EXERCISE GOAL: Every entry, exactly as given, must be retyped.

RECORDED INFORMATION:
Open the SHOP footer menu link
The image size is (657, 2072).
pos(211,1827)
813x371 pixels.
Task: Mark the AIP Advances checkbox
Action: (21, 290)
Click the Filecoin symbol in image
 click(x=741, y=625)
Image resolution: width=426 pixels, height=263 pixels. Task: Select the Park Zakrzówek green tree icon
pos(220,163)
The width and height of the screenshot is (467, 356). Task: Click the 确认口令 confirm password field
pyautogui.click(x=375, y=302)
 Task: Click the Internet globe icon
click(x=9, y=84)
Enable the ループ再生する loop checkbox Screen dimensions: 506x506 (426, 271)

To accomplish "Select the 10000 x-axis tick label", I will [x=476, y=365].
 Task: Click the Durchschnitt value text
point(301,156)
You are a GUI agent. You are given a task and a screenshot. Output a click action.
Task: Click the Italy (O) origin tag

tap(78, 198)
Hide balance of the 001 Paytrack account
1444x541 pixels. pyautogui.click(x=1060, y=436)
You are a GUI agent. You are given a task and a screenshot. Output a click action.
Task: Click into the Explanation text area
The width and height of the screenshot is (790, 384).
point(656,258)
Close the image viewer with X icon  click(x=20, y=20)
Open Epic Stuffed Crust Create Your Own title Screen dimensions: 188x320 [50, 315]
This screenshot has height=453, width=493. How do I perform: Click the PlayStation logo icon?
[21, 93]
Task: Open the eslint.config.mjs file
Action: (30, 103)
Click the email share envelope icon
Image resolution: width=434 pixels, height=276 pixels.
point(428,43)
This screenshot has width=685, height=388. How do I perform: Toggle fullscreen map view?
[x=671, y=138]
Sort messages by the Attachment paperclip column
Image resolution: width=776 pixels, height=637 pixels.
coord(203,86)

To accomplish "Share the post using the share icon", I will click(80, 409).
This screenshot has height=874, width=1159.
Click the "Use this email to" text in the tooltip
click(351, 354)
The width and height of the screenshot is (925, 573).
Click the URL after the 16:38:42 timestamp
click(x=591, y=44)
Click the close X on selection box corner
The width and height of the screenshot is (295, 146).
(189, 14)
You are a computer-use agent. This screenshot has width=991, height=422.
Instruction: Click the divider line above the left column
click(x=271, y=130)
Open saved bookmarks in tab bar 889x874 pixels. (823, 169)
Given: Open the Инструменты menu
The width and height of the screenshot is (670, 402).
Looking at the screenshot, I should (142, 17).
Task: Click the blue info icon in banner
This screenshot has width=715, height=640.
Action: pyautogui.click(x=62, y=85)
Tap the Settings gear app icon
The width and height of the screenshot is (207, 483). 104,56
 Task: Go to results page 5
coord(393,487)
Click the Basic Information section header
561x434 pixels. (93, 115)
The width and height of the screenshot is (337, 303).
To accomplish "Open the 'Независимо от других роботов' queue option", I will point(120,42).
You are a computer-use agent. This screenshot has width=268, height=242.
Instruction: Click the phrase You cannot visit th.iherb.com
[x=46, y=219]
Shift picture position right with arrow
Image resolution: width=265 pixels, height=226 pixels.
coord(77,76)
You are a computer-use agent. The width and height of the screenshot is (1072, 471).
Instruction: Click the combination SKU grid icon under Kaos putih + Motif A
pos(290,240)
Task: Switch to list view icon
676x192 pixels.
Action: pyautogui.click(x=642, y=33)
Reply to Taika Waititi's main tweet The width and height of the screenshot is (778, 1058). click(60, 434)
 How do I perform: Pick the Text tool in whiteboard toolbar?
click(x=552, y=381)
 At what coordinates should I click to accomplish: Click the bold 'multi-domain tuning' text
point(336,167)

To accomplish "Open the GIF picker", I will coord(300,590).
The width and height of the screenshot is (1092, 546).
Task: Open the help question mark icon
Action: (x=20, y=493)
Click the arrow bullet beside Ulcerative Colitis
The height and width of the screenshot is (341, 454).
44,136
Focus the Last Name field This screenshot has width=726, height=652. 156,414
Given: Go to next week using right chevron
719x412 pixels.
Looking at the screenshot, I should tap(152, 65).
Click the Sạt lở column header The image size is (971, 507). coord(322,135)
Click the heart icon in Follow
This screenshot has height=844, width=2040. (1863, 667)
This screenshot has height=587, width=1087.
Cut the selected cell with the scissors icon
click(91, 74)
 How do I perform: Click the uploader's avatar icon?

WORKED SOLUTION:
Open the SHOP footer menu link
The image size is (657, 2072).
pos(211,1827)
813x371 pixels.
Task: Mark the AIP Advances checkbox
Action: (21, 290)
Click the Filecoin symbol in image
 click(x=741, y=625)
Image resolution: width=426 pixels, height=263 pixels. Task: Select the Park Zakrzówek green tree icon
pos(220,163)
The width and height of the screenshot is (467, 356). Task: Click the 确认口令 confirm password field
pyautogui.click(x=375, y=302)
 Task: Click the Internet globe icon
click(x=9, y=84)
Enable the ループ再生する loop checkbox Screen dimensions: 506x506 (426, 271)

To accomplish "Select the 10000 x-axis tick label", I will [x=476, y=365].
 Task: Click the Durchschnitt value text
point(301,156)
You are a GUI agent. You are given a task and a screenshot. Output a click action.
Task: Click the Italy (O) origin tag

tap(78, 198)
Hide balance of the 001 Paytrack account
1444x541 pixels. pyautogui.click(x=1060, y=436)
You are a GUI agent. You are given a task and a screenshot. Output a click action.
Task: Click into the Explanation text area
The width and height of the screenshot is (790, 384).
point(656,258)
Close the image viewer with X icon  click(x=20, y=20)
Open Epic Stuffed Crust Create Your Own title Screen dimensions: 188x320 [50, 315]
This screenshot has height=453, width=493. How do I perform: Click the PlayStation logo icon?
[21, 93]
Task: Open the eslint.config.mjs file
Action: (30, 103)
Click the email share envelope icon
Image resolution: width=434 pixels, height=276 pixels.
point(428,43)
This screenshot has width=685, height=388. How do I perform: Toggle fullscreen map view?
[x=671, y=138]
Sort messages by the Attachment paperclip column
Image resolution: width=776 pixels, height=637 pixels.
coord(203,86)

To accomplish "Share the post using the share icon", I will click(80, 409).
This screenshot has height=874, width=1159.
Click the "Use this email to" text in the tooltip
click(351, 354)
The width and height of the screenshot is (925, 573).
Click the URL after the 16:38:42 timestamp
click(x=591, y=44)
Click the close X on selection box corner
The width and height of the screenshot is (295, 146).
(189, 14)
You are a computer-use agent. This screenshot has width=991, height=422.
Instruction: Click the divider line above the left column
click(x=271, y=130)
Open saved bookmarks in tab bar 889x874 pixels. (823, 169)
Given: Open the Инструменты menu
The width and height of the screenshot is (670, 402).
Looking at the screenshot, I should (142, 17).
Task: Click the blue info icon in banner
This screenshot has width=715, height=640.
Action: pyautogui.click(x=62, y=85)
Tap the Settings gear app icon
The width and height of the screenshot is (207, 483). 104,56
 Task: Go to results page 5
coord(393,487)
Click the Basic Information section header
561x434 pixels. (93, 115)
The width and height of the screenshot is (337, 303).
To accomplish "Open the 'Независимо от других роботов' queue option", I will point(120,42).
You are a computer-use agent. This screenshot has width=268, height=242.
Instruction: Click the phrase You cannot visit th.iherb.com
[x=46, y=219]
Shift picture position right with arrow
Image resolution: width=265 pixels, height=226 pixels.
coord(77,76)
You are a computer-use agent. The width and height of the screenshot is (1072, 471).
Instruction: Click the combination SKU grid icon under Kaos putih + Motif A
pos(290,240)
Task: Switch to list view icon
676x192 pixels.
Action: pyautogui.click(x=642, y=33)
Reply to Taika Waititi's main tweet The width and height of the screenshot is (778, 1058). click(60, 434)
 How do I perform: Pick the Text tool in whiteboard toolbar?
click(x=552, y=381)
 At what coordinates should I click to accomplish: Click the bold 'multi-domain tuning' text
point(336,167)

To accomplish "Open the GIF picker", I will coord(300,590).
The width and height of the screenshot is (1092, 546).
Task: Open the help question mark icon
Action: (x=20, y=493)
Click the arrow bullet beside Ulcerative Colitis
The height and width of the screenshot is (341, 454).
44,136
Focus the Last Name field This screenshot has width=726, height=652. 156,414
Given: Go to next week using right chevron
719x412 pixels.
Looking at the screenshot, I should tap(152, 65).
Click the Sạt lở column header The image size is (971, 507). coord(322,135)
Click the heart icon in Follow
This screenshot has height=844, width=2040. (1863, 667)
This screenshot has height=587, width=1087.
Cut the selected cell with the scissors icon
click(91, 74)
 How do I perform: Click the uploader's avatar icon?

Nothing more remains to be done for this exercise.